EXTRACTED DATA:
□ □ □ □ □ □ □

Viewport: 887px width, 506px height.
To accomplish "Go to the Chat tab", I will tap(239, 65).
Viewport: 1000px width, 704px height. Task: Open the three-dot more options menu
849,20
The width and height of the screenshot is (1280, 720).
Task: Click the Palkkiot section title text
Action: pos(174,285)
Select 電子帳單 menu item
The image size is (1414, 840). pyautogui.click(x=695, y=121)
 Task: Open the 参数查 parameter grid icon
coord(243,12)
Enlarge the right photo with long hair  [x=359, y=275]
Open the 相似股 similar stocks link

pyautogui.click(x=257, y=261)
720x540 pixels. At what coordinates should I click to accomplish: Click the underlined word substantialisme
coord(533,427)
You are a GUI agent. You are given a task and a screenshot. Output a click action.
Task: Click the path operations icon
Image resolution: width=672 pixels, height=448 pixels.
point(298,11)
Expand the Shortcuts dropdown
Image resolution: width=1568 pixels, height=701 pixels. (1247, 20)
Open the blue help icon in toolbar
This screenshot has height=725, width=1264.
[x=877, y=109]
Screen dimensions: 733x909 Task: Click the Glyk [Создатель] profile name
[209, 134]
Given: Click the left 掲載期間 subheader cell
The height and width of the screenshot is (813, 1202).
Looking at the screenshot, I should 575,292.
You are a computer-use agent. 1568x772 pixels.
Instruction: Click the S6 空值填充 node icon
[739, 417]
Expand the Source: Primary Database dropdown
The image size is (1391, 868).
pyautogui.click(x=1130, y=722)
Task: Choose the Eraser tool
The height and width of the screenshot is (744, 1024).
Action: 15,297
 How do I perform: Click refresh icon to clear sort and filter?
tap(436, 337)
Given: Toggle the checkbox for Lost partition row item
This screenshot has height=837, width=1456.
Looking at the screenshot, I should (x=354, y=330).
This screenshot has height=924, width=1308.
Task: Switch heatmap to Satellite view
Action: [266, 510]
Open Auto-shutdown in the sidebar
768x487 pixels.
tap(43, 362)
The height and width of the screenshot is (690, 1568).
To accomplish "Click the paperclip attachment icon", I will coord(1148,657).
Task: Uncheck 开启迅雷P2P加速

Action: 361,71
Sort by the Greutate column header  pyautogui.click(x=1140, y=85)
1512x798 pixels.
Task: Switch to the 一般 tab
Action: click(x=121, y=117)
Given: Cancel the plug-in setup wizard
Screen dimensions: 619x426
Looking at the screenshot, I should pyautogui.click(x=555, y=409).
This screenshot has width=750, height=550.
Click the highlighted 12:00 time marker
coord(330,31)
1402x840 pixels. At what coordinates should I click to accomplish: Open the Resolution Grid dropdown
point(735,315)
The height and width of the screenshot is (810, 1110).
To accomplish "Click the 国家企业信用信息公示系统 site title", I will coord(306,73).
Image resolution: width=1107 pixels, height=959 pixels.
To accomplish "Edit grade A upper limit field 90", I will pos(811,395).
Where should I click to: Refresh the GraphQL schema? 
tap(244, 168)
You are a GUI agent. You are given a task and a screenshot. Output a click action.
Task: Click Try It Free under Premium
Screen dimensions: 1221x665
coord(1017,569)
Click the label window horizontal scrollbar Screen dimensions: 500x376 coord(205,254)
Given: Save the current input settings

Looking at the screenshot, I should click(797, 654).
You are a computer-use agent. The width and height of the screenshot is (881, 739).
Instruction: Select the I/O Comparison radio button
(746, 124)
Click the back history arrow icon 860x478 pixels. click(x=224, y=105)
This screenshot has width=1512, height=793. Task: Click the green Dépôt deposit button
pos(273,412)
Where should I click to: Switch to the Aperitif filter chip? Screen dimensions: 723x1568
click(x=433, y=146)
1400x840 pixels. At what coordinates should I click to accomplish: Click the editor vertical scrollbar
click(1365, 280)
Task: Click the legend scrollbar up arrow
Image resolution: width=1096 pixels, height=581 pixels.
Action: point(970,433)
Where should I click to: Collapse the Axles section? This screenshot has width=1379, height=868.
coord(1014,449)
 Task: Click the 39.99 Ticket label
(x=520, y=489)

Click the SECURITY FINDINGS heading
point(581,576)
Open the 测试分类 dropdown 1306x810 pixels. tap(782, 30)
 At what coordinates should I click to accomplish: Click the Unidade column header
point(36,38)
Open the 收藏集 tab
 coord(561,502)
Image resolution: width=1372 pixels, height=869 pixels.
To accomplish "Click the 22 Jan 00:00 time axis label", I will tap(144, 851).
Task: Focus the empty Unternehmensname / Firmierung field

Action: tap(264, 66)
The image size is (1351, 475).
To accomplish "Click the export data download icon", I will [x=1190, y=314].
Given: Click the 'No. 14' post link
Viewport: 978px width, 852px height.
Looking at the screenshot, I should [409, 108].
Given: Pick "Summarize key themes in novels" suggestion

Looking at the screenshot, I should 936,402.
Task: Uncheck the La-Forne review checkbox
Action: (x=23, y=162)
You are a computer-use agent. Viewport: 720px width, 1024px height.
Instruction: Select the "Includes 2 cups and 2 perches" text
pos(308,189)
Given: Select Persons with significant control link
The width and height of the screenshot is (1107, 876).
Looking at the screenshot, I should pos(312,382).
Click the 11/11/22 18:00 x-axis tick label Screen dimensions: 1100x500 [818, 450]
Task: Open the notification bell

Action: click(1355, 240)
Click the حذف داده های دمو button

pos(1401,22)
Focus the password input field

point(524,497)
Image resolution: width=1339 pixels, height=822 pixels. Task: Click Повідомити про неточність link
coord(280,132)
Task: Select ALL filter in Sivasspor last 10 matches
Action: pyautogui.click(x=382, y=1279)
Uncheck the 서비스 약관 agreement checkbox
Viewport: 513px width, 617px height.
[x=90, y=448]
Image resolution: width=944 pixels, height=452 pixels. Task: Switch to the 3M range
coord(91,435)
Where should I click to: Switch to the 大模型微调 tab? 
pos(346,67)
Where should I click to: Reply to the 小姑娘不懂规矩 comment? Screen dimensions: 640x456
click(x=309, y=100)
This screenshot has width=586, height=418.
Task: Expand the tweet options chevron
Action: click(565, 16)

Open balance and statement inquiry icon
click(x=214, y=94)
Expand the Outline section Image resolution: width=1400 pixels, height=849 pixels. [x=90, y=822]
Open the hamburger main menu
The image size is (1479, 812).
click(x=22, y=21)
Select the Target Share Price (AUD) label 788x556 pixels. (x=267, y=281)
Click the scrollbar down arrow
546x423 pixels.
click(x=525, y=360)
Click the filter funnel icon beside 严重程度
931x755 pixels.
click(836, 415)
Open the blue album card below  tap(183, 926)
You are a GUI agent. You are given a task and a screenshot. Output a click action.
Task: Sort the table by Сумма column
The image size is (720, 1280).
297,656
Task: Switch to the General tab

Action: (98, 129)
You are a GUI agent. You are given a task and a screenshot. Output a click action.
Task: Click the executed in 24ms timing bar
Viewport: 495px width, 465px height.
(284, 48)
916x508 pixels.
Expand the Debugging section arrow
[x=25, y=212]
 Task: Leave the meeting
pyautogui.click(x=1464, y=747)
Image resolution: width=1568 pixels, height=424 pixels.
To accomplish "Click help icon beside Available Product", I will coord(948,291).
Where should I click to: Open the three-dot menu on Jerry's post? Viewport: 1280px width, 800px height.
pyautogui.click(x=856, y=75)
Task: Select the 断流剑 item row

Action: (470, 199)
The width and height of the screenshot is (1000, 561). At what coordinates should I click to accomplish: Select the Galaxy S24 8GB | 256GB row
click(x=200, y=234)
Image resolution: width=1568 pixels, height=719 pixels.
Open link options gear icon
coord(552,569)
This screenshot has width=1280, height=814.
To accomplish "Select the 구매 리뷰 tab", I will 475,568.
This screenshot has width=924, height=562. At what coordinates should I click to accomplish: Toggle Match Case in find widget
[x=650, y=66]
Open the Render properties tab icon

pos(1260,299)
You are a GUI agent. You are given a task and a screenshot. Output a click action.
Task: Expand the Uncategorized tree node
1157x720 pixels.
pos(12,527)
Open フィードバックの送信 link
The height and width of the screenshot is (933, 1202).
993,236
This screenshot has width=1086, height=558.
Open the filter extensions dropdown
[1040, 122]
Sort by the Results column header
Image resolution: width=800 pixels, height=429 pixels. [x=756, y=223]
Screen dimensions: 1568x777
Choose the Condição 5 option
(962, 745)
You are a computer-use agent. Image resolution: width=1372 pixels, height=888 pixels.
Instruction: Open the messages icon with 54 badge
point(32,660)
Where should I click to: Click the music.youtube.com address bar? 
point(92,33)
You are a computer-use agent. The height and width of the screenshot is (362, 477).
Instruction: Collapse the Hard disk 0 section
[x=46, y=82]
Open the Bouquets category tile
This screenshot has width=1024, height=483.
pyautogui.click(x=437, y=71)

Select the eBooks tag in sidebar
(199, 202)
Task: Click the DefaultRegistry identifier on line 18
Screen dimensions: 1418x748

□ □ □ □ □ □ □

Reproduce without alteration the stretch of the records from their first line through the line containing "I will coord(1148,657).", including both of those lines.

Viewport: 887px width, 506px height.
To accomplish "Go to the Chat tab", I will tap(239, 65).
Viewport: 1000px width, 704px height. Task: Open the three-dot more options menu
849,20
The width and height of the screenshot is (1280, 720).
Task: Click the Palkkiot section title text
Action: pos(174,285)
Select 電子帳單 menu item
The image size is (1414, 840). pyautogui.click(x=695, y=121)
 Task: Open the 参数查 parameter grid icon
coord(243,12)
Enlarge the right photo with long hair  [x=359, y=275]
Open the 相似股 similar stocks link

pyautogui.click(x=257, y=261)
720x540 pixels. At what coordinates should I click to accomplish: Click the underlined word substantialisme
coord(533,427)
You are a GUI agent. You are given a task and a screenshot. Output a click action.
Task: Click the path operations icon
Image resolution: width=672 pixels, height=448 pixels.
point(298,11)
Expand the Shortcuts dropdown
Image resolution: width=1568 pixels, height=701 pixels. (1247, 20)
Open the blue help icon in toolbar
This screenshot has height=725, width=1264.
[x=877, y=109]
Screen dimensions: 733x909 Task: Click the Glyk [Создатель] profile name
[209, 134]
Given: Click the left 掲載期間 subheader cell
The height and width of the screenshot is (813, 1202).
Looking at the screenshot, I should 575,292.
You are a computer-use agent. 1568x772 pixels.
Instruction: Click the S6 空值填充 node icon
[739, 417]
Expand the Source: Primary Database dropdown
The image size is (1391, 868).
pyautogui.click(x=1130, y=722)
Task: Choose the Eraser tool
The height and width of the screenshot is (744, 1024).
Action: 15,297
 How do I perform: Click refresh icon to clear sort and filter?
tap(436, 337)
Given: Toggle the checkbox for Lost partition row item
This screenshot has height=837, width=1456.
Looking at the screenshot, I should (x=354, y=330).
This screenshot has height=924, width=1308.
Task: Switch heatmap to Satellite view
Action: [266, 510]
Open Auto-shutdown in the sidebar
768x487 pixels.
tap(43, 362)
The height and width of the screenshot is (690, 1568).
To accomplish "Click the paperclip attachment icon", I will coord(1148,657).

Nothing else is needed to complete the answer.